Fallout-thyroid link gets boost

New downwind study headed by U. professor

Published: Thursday, Oct. 12 2006 12:00 a.m. MDT

A new study by 15 scientists, statisticians and other experts concludes that more downwind residents suffered thyroid damage from nuclear testing than earlier believed. Also, it says damage was still showing up 30 years after the blasts.

The study's lead author is the University of Utah's Dr. Joseph L. Lyon, who has been pursuing the issue for many years.

In March 2005, the U.S. Centers for Disease Control and Prevention, based in Atlanta, abruptly canceled a study headed by Lyon that involved checking thyroid glands of downwind residents, looking for abnormities.

Thyroid glands accumulated radioactive iodine from milk from grazing cows. Children were most vulnerable.

Four studies have been launched: an examination in 1965-66 of schoolchildren exposed to fallout; an update 30 years after exposure and published in 1993; an attempted 50-year update canceled by the CDC after years of work and millions of dollars; and the new study, which is a re-evaluation of the 1993 report.

The latest is to be published in "Epidemiology," a peer-reviewed scientific journal that is the official publication of the International Society for Environmental

Epidemiology. The study is to be published in the Nov. 1 issue, but an abstract is already online at the journal's Web site, www.epidem.com/pt/re/epidemiology under "Epi Fast-Track."

The title of the article is "Thyroid Disease Associated With Exposure to the Nevada Nuclear Weapons Test Site Radiation: A Re-evaluation Based on Corrected Dosimetry and Examination Data."

The 1993 report concluded there was a connection between radiation from the Test Site and abnormal thyroid growth such as tumors.

In the latest effort, the team, which included radiobiologists, re-examined the data in the 1993 study, correcting mistakes that crept into the original effort. They found an even stronger connection between thyroid abnormalities and fallout.

Errors crept into the study published in 1993 because "there were a lot of uncertainties (about) what people were eating and where they lived and where they moved," Lyon said Wednesday.

Also, problems with the earlier computer system required reconstructing the system.

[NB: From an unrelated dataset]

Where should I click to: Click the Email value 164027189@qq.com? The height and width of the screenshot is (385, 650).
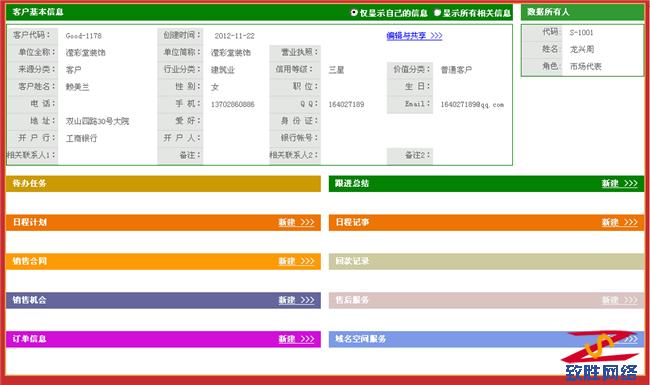472,104
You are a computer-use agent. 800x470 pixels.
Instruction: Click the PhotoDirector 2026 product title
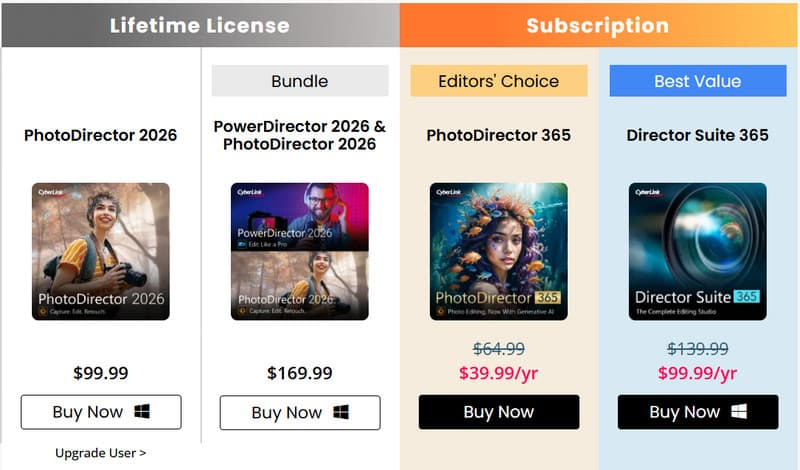tap(100, 135)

Radiation doses were recalculated. Two computer programmers independently rewrote the algorithm, rechecking each step, Lyon said.

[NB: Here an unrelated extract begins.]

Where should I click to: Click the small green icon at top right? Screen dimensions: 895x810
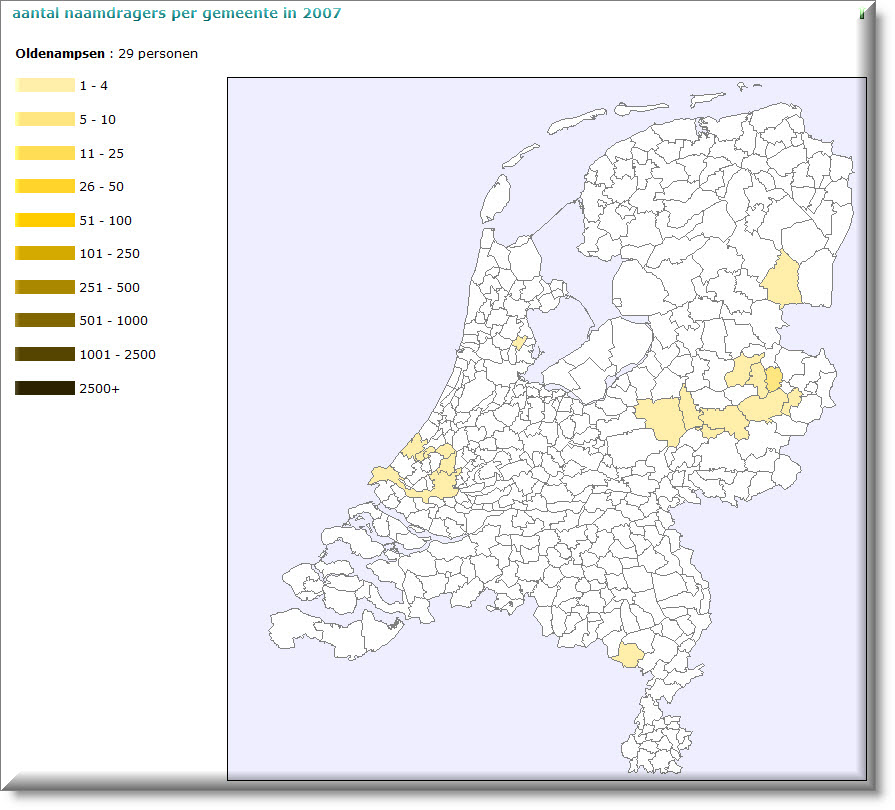pos(861,14)
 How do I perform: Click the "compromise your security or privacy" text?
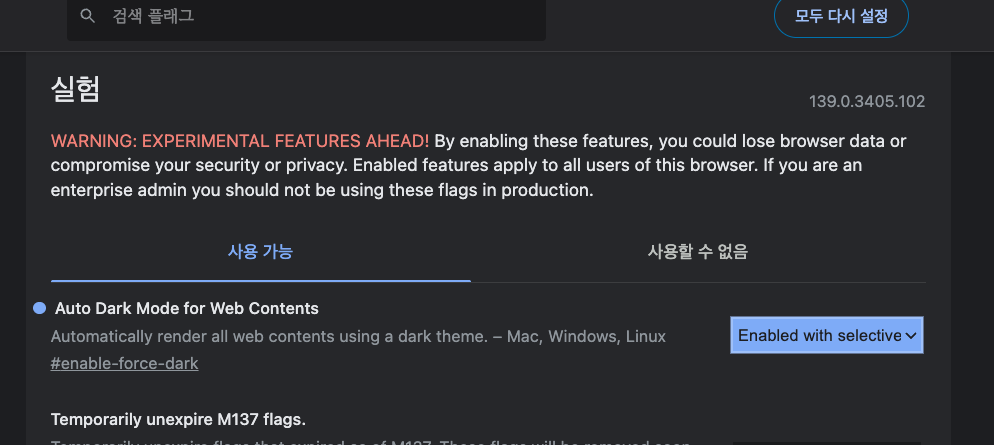tap(180, 165)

"It took them months," he said.

The re-examination also reviewed all the diagnoses that were reported.

Some diagnoses were changed and others were dropped as not sufficiently documented. This step was more conservative than in the 1993 study.

"We set up very rigid criteria," he said. "What we came up with was a much stronger association with thyroid neoplasms (growths, including tumors). It more than doubled."

The risk ratio for people with the highest exposure to fallout, compared with those with the least exposure, jumped from 3.4 times as likely to develop neoplasms to the new study's 7.5 times as likely.

For thyroiditis, an inflammation that is the most common form of thyroid disorder, the figures also are compelling. Those from heavily hit areas had been thought to be 1.1 times as likely to have the disorder. The new study places the risk ratio at 2.7 times.

"We think that's fairly persuasive that thyroiditis is associated" with fallout exposure, Lyon said. The illness is "a very, very common disease," he added, and the disease is not one the government will make payments for under the Radiation Exposure Compensation Act.

Owen Hoffman, a Ph.D. researcher who heads the SENES Oak Ridge Inc. center for risk analysis at Oak Ridge, Tenn. — one of the report's authors — said that in the 1993 report, only neoplasms of the thyroid were found to be statistically related to fallout doses.